**Problem to work on**
Could you set down exactly the lines in the records below between the line holding "You are a computer-use agent." and the line holding "Instruction: Open the", inclusive?

**Dataset entries**
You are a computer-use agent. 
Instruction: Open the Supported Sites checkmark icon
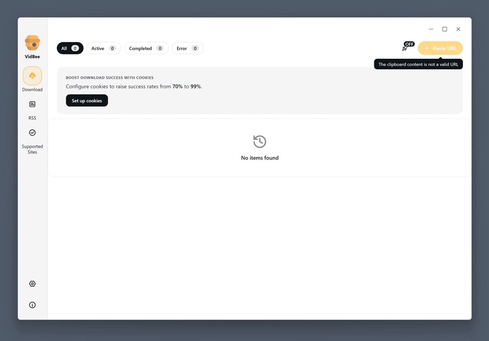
...
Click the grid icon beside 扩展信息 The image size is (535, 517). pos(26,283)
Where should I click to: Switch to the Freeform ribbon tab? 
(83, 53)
* * *
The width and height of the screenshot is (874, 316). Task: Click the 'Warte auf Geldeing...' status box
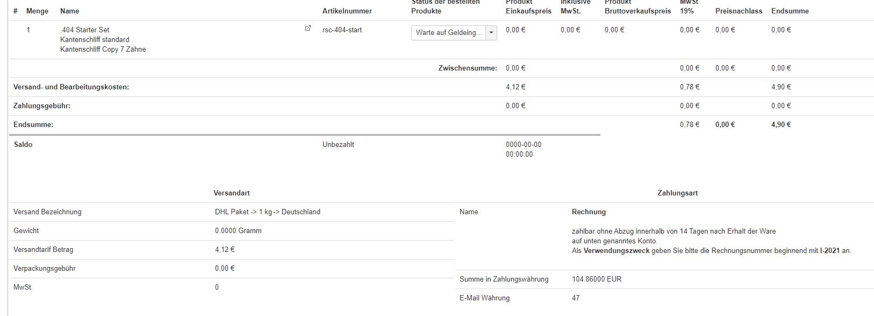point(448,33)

**Answer to the problem**
You are a computer-use agent. 
Instruction: Open the Supported Sites checkmark icon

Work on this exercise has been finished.